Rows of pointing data

============================================================

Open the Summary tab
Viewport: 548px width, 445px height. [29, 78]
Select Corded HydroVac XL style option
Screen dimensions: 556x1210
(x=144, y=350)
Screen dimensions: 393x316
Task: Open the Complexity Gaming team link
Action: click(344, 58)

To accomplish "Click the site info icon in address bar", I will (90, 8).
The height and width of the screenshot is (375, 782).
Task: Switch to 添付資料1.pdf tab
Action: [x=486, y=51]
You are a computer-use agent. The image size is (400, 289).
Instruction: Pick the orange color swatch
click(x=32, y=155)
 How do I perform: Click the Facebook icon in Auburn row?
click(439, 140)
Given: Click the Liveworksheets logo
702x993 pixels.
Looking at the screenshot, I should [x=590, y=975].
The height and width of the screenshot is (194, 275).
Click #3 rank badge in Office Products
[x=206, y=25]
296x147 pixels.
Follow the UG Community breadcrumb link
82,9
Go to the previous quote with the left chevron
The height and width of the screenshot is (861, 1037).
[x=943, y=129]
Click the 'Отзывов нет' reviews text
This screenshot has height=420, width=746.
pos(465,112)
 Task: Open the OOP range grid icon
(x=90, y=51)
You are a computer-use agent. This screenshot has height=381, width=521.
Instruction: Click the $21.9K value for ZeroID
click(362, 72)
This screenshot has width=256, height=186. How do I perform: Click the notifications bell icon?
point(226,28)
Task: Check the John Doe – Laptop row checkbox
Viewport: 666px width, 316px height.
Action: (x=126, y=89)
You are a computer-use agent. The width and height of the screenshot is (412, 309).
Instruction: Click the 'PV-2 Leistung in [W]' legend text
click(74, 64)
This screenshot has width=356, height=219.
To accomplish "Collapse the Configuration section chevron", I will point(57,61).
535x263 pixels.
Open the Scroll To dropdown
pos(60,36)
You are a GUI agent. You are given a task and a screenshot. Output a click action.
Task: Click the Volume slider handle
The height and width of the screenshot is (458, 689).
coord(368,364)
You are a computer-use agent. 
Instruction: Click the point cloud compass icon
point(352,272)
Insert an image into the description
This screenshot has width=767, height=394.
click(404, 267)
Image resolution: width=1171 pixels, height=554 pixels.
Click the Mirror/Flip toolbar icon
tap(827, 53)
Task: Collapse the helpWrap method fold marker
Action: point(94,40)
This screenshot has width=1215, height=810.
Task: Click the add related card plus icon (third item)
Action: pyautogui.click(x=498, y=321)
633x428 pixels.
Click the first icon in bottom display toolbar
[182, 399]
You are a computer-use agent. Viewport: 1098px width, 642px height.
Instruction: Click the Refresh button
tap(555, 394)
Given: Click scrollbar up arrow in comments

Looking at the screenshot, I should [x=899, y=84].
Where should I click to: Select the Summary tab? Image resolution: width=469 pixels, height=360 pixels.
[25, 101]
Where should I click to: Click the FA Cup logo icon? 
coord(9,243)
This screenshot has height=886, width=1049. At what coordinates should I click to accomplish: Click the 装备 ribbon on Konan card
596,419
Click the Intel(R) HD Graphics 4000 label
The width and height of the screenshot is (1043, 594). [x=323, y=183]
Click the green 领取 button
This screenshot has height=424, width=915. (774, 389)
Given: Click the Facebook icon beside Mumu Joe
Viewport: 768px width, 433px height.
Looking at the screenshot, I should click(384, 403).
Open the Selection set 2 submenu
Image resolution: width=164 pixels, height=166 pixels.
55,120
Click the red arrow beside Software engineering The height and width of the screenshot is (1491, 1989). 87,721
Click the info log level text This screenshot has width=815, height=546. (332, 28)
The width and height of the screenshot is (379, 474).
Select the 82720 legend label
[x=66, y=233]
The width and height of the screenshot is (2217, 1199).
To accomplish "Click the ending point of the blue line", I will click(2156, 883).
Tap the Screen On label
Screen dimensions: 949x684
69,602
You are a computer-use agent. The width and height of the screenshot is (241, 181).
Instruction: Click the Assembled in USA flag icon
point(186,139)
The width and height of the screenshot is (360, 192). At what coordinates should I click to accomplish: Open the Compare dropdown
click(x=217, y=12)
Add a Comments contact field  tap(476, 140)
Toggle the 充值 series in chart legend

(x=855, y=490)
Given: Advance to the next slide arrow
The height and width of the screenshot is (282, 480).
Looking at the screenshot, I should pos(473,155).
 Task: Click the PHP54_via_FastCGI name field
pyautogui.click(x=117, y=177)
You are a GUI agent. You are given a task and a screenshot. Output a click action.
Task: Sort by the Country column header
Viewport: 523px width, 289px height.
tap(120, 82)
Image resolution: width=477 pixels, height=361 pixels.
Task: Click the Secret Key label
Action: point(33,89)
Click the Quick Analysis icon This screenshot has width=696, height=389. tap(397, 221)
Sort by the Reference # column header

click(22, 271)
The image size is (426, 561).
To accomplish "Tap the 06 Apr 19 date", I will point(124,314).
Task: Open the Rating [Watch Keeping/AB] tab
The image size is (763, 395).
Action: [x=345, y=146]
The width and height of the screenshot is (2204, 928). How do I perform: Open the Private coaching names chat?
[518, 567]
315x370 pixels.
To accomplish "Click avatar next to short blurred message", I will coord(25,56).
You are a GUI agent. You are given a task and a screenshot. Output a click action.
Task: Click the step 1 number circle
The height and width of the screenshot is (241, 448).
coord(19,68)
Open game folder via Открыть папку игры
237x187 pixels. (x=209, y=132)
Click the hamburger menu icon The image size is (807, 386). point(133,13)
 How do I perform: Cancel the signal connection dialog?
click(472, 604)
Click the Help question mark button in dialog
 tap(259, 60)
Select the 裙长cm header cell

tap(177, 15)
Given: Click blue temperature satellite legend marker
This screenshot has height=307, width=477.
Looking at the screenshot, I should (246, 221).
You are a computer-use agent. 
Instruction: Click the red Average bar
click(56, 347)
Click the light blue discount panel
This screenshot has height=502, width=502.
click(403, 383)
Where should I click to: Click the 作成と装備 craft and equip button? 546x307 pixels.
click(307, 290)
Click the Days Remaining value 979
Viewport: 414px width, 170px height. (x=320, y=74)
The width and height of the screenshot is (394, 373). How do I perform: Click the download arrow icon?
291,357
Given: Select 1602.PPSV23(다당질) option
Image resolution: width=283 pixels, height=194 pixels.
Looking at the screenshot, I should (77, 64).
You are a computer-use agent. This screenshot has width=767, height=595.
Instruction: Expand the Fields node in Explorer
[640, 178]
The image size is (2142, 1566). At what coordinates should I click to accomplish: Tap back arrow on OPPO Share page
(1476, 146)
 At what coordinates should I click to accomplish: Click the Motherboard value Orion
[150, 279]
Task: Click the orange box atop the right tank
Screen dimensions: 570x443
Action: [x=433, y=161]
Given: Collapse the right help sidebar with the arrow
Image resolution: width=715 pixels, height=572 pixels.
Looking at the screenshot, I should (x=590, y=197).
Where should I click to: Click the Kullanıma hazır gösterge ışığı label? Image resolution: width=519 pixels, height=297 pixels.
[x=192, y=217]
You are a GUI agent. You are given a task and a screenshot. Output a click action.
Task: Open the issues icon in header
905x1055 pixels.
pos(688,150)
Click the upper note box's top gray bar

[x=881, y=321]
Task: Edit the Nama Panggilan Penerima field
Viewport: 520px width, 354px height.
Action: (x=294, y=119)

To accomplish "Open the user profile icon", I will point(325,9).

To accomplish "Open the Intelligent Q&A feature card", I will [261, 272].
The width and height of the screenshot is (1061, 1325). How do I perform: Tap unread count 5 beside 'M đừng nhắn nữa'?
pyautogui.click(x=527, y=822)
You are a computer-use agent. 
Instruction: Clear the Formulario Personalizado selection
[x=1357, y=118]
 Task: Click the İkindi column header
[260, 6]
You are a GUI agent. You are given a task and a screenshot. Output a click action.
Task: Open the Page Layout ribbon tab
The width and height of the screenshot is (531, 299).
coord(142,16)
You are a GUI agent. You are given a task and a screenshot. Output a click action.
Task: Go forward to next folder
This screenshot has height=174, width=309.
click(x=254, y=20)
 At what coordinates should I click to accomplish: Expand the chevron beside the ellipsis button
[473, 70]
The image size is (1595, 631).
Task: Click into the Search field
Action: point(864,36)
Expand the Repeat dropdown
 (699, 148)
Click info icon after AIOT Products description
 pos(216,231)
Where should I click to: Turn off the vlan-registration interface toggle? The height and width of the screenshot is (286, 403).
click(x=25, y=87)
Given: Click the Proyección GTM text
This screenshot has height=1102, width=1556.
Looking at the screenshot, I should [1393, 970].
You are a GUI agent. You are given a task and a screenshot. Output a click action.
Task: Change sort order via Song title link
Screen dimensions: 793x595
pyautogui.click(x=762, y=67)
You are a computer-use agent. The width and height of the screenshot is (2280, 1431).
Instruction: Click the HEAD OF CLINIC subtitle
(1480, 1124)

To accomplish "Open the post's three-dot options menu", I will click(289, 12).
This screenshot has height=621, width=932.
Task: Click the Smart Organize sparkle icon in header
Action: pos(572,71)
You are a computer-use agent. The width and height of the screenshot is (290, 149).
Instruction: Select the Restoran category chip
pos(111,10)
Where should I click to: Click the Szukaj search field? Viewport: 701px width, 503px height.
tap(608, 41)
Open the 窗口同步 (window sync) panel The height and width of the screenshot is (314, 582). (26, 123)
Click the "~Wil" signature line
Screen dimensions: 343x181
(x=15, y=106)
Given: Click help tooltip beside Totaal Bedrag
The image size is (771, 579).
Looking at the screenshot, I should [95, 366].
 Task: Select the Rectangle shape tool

============================================================

### STATED TASK
Format the lines between the one containing "535x263 pixels." and the one containing "Click the info", inclusive, as a numbered list with blank lines omitted.

### TASK RESULT
1. 535x263 pixels.
2. Open the Scroll To dropdown
3. pos(60,36)
4. You are a GUI agent. You are given a task and a screenshot. Output a click action.
5. Task: Click the Volume slider handle
6. The height and width of the screenshot is (458, 689).
7. coord(368,364)
8. You are a computer-use agent. 
9. Instruction: Click the point cloud compass icon
10. point(352,272)
11. Insert an image into the description
12. This screenshot has width=767, height=394.
13. click(404, 267)
14. Image resolution: width=1171 pixels, height=554 pixels.
15. Click the Mirror/Flip toolbar icon
16. tap(827, 53)
17. Task: Collapse the helpWrap method fold marker
18. Action: point(94,40)
19. This screenshot has width=1215, height=810.
20. Task: Click the add related card plus icon (third item)
21. Action: pyautogui.click(x=498, y=321)
22. 633x428 pixels.
23. Click the first icon in bottom display toolbar
24. [182, 399]
25. You are a computer-use agent. Viewport: 1098px width, 642px height.
26. Instruction: Click the Refresh button
27. tap(555, 394)
28. Given: Click scrollbar up arrow in comments
29. Looking at the screenshot, I should [x=899, y=84].
30. Where should I click to: Select the Summary tab? Image resolution: width=469 pixels, height=360 pixels.
31. [25, 101]
32. Where should I click to: Click the FA Cup logo icon? 
33. coord(9,243)
34. This screenshot has height=886, width=1049. At what coordinates should I click to accomplish: Click the 装备 ribbon on Konan card
35. 596,419
36. Click the Intel(R) HD Graphics 4000 label
37. The width and height of the screenshot is (1043, 594). [x=323, y=183]
38. Click the green 领取 button
39. This screenshot has height=424, width=915. (774, 389)
40. Given: Click the Facebook icon beside Mumu Joe
41. Viewport: 768px width, 433px height.
42. Looking at the screenshot, I should click(384, 403).
43. Open the Selection set 2 submenu
44. Image resolution: width=164 pixels, height=166 pixels.
45. 55,120
46. Click the red arrow beside Software engineering The height and width of the screenshot is (1491, 1989). 87,721
47. Click the info log level text This screenshot has width=815, height=546. (332, 28)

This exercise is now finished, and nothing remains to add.